La connectivité entre les filières végétales est au cœur de la surveillance biologique du territoire. En raison de la mondialisation des échanges et du dérèglement climatique, on observe – depuis le début des années 2000, sur le plan phytosanitaire – un renforcement des connexions entre les cultures ornementales et d’autres filières végétales, avec des répercussions parfois importantes en termes de fréquence, de distribution et de pression parasitaire.

Connectivité, mondialisation et changement climatique

Malgré les réglementations et les inspections phytosanitaires, les bioagresseurs émergents introduits dans de nouveaux territoires via du matériel végétal ou des moyens de transport originaires de pays tiers ou d’États membres de l’UE peuvent aujourd’hui s’adapter plus facilement. Ce phénomène dépend non seulement de l’évolution du climat, mais aussi de la mobilité et des plantes hôtes de chaque organisme nuisible, ainsi que des facteurs de régulation locaux.

Si ce processus joue un rôle majeur dans la dissémination des bioagresseurs en France hexagonale, il doit être relativisé au cas par cas, selon la capacité de chaque bioagresseur (ravageur, pathogène, adventice) à coloniser de nouveaux écosystèmes.
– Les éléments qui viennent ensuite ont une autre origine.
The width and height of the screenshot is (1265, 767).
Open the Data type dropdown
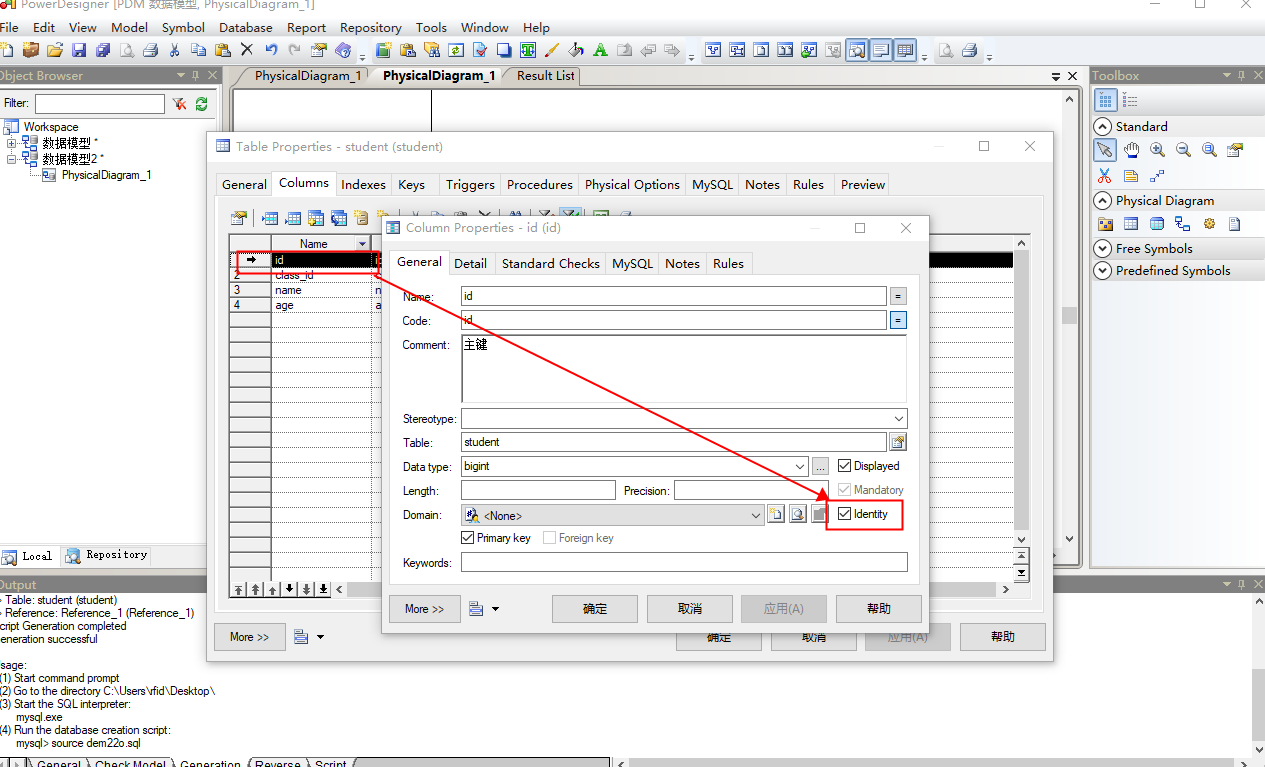(799, 466)
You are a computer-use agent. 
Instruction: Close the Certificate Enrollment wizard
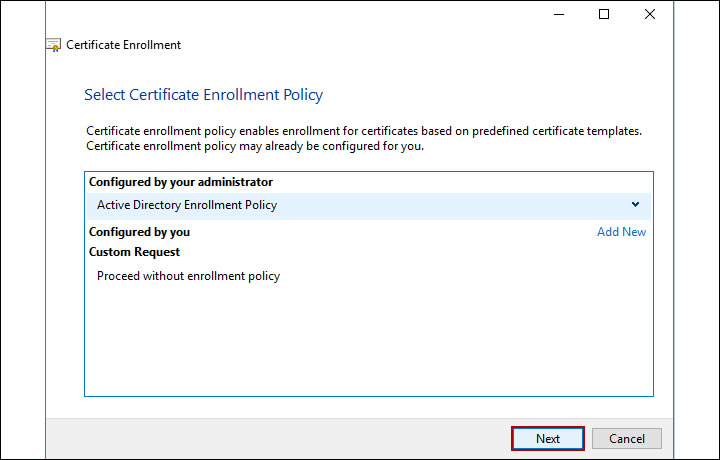650,14
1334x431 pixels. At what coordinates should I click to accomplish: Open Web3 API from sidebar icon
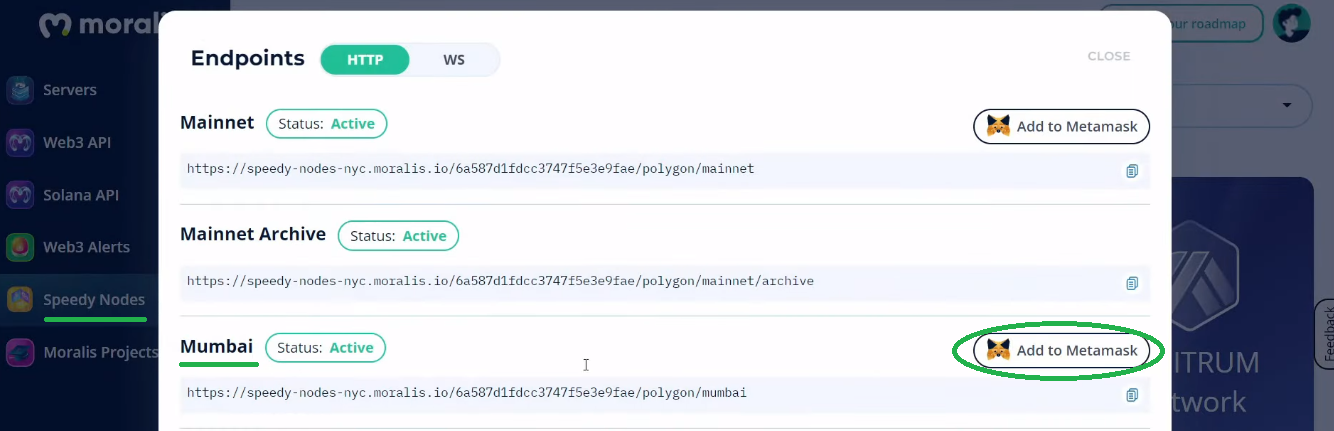tap(20, 142)
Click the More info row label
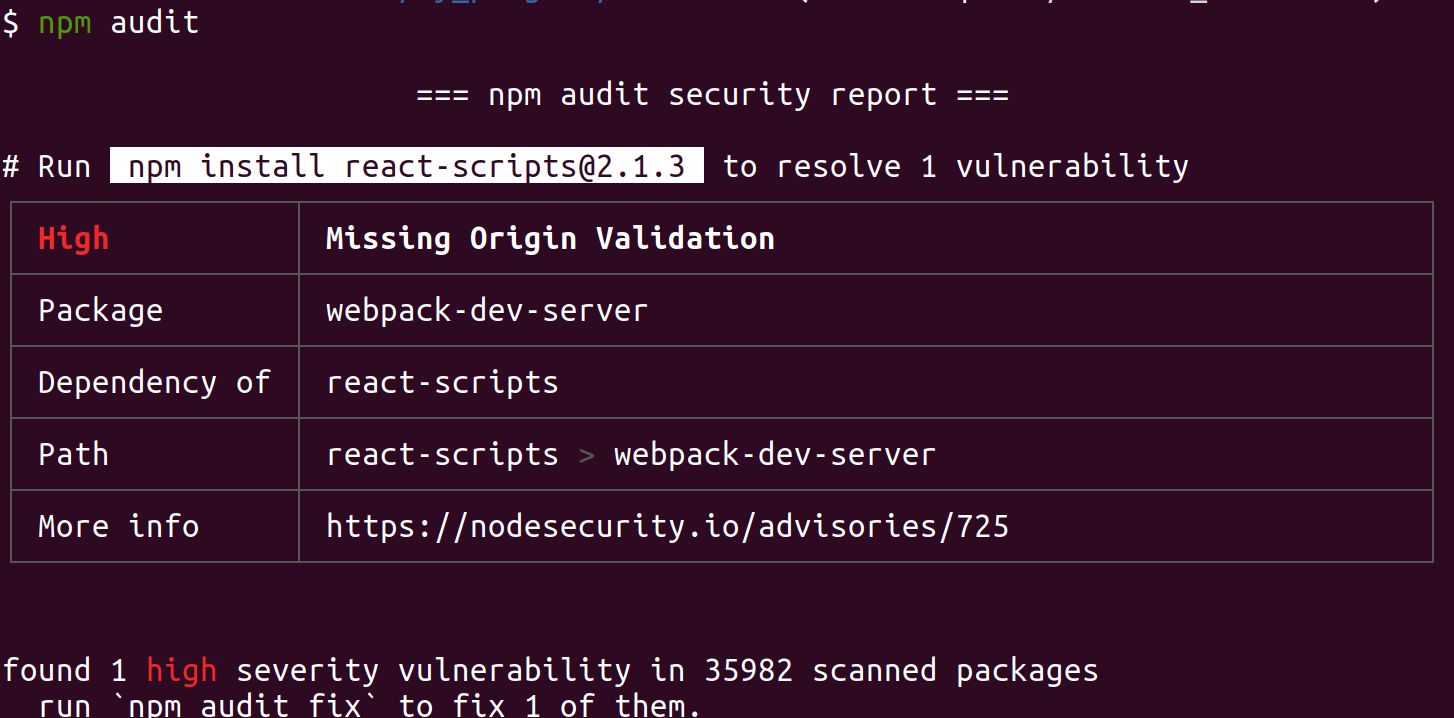 point(118,526)
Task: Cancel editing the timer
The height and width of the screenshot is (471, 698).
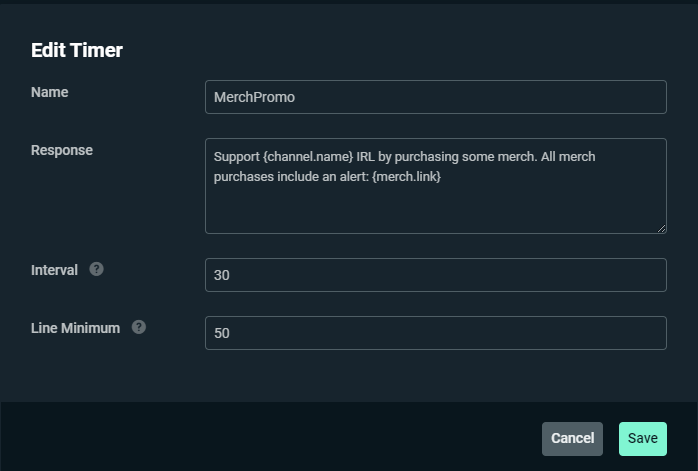Action: (572, 439)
Il arrive que des organismes nuisibles passent de milieux anthropisés (surtout des cultures de végétaux sous abri ou hors-sol) vers des espaces semi-naturels (parcs et jardins extensifs, haies champêtres, bosquets, bois, forêts), c’est-à-dire des situations où les variations environnementales peuvent être importantes entre le biotope de départ et d’arrivée.

L’un des plus forts potentiels d’adaptabilité concerne des organismes phytophages, dont les traits de vie leur permettent une acclimatation rapide à de nouveaux milieux, comme par exemple, la bactérie vasculaire Xylella fastidiosa ou le scarabée japonais Popillia japonica, organismes de quarantaine prioritaire dans l’Union européenne, détectés en France.

Dans d’autres cas, il peut s’agir de situations assez semblables entre deux écosystèmes, par exemple entre des pépinières de pleine terre ou encore des plantations ligneuses, ornementales ou à vocation utilitaire (ombrage, fixation de talus...) des parcs, jardins et espaces verts paysagers, situés à proximité de zones arborées forestières ou de vergers. Autre exemple, la similitude des zones cultivées entre l’horticulture florale (espèces annuelles, bisannuelles, vivaces) et les productions légumières, spécialement entre les plantes de même famille botanique. Par exemple, entre des solanacées ornementales (Calibrachoa, Nierembergia, pétunia dont Surfinia, Schizanthus, Solanum jasminoides, Solanum pseudocapsicum, S. rantonnettii, tabac d’ornement…) et maraîchères (aubergine, coqueret du Pérou, piment, poivron, pomme de terre, tomate…) vis-à-vis de la bactérie Ralstonia solanacearum, agent du flétrissement bactérien, transmise lors de irrigation après captage d’eaux de surface contaminées, tels que le Loir, affluent de la Loire dans les régions Centre-Val de Loire et des Pays de la Loire.

Occupation du sol et connectivités végétales

La connectivité territoriale qui existe entre les milieux agricoles, dont les productions horticoles, vergers, vignes, bocages, jardins, espaces verts, infrastructures, forêts, favorise la dissémination de nombreux bioagresseurs à des vitesses et des distances variables. Cette connectivité territoriale explique le développement d’un certain nombre de foyers parasitaires observés entre les cultures ornementales et d’autres filières végétales, ou inversement.